> [SUPPLIED MATERIAL]:
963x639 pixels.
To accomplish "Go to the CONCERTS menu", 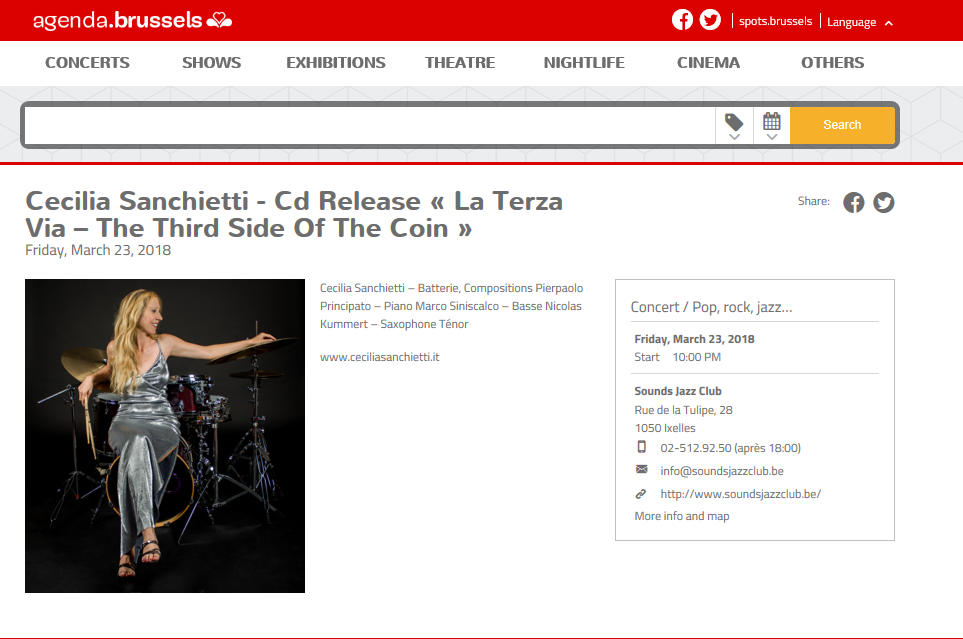I will (87, 63).
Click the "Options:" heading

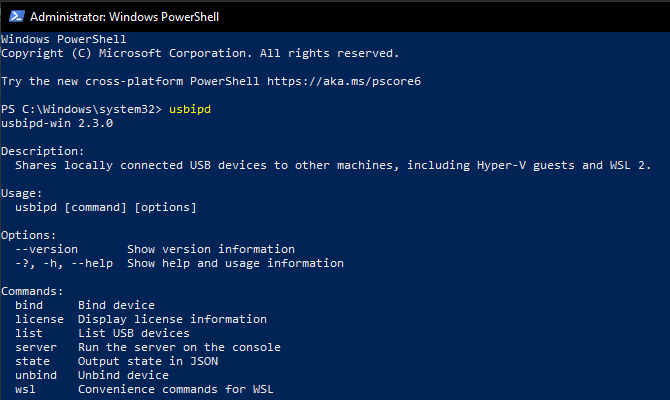click(29, 235)
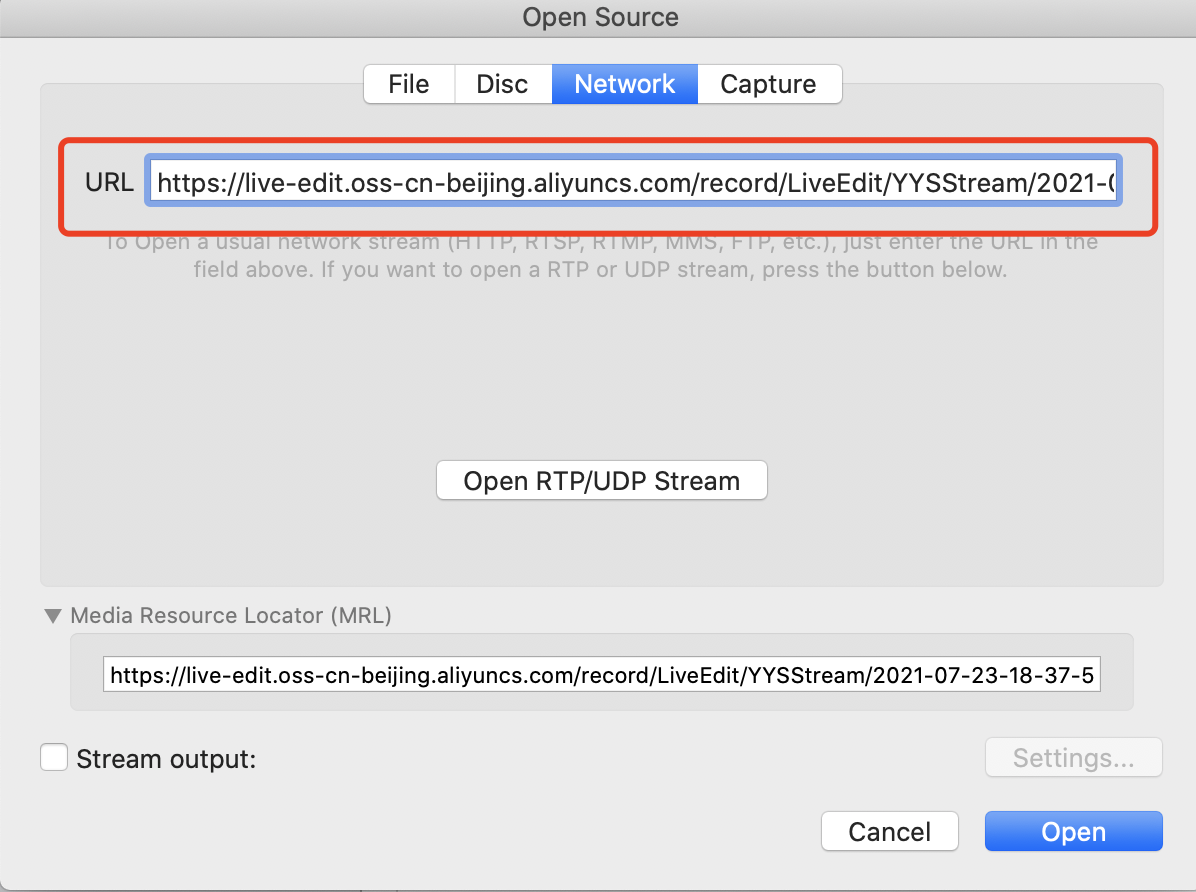Confirm with the blue Open button
The image size is (1196, 892).
pyautogui.click(x=1073, y=831)
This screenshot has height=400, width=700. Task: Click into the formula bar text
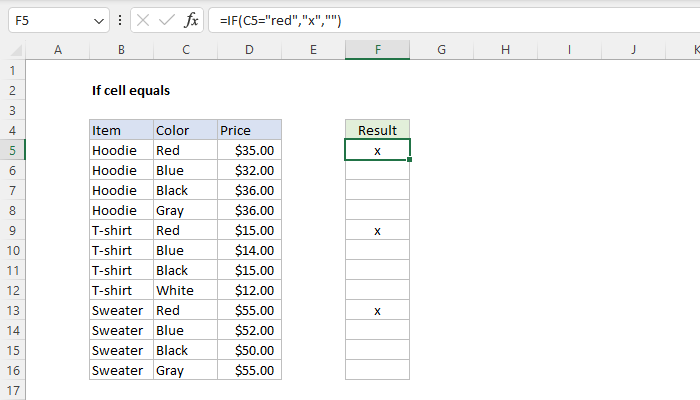(x=450, y=20)
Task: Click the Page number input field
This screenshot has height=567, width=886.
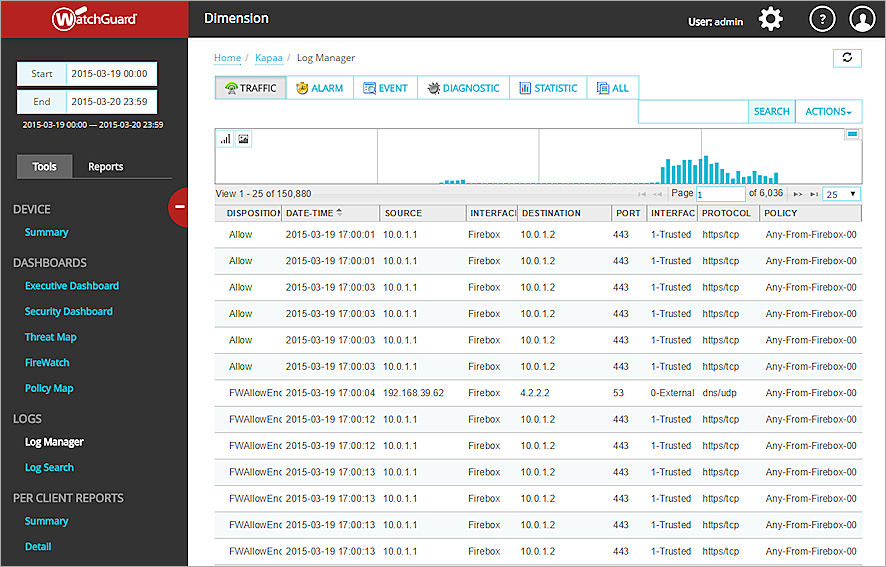Action: click(720, 194)
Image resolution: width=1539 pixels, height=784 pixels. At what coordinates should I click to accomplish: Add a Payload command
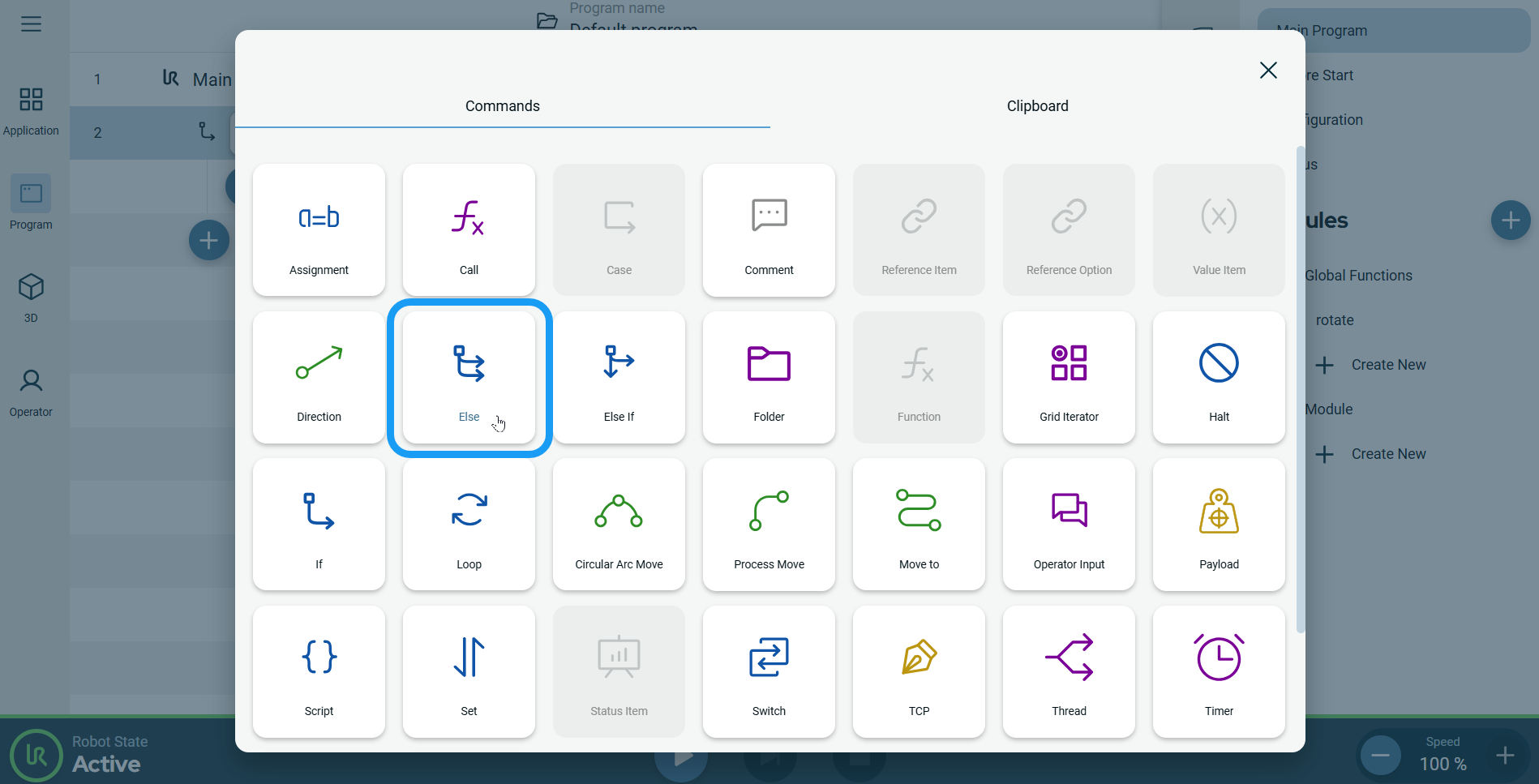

> [WORK INSTRUCTIONS]: Across the listing above, in how many lines does the string "pixels" occur? Give the number only.

> [WRITTEN SOLUTION]: 2